5.25.2013

No soy de aquí, ni soy de allá

Me acuerdo cuando esa gran ciudad, pequeña en extensión, me daba igual. Eso fue cuando vivía ahí. Antes de haberla conocido, recuerdo haber planeado ir. Buscar vuelos, ajustar un itinerario que no es de la talla, convencer a mi novio, juntar las millas, atravesar uno o dos países para llegar.

A pesar de tal esfuerzo, ese año no fui. Quedó mejor recorrer la Costa Oeste. Lo hicimos en tren. Paramos en varias ciudades, algunas fueron mejor que otras. Los Ángeles me dio igual, de San Francisco me enamoré y en Washington siempre tengo una razón para volver.

Al año siguiente conseguí un trabajo que demandaba vivir en ahí. Mes y medio en México, mes y medio en Nueva York. En total pasaba seis meses aquí y seis meses allá. 

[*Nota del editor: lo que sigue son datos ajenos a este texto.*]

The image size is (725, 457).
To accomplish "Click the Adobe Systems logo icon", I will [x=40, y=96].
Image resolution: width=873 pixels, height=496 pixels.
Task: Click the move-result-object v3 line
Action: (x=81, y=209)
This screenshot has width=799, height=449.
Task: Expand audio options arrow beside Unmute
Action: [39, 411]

Con todas las imágenes que tengo, un archivo en la memoria que se abre involuntariamente. Despierto y me siento mal por soñar eso, ni siquiera disfrutaba estar ahí. Todo se parece tanto. Los edificios, las calles, el clima, la caminata, las salidas. Como si lo extrañara. 

¿Por qué cuando estoy en un lugar me la paso pensando en otro? En el pasado, en el futuro.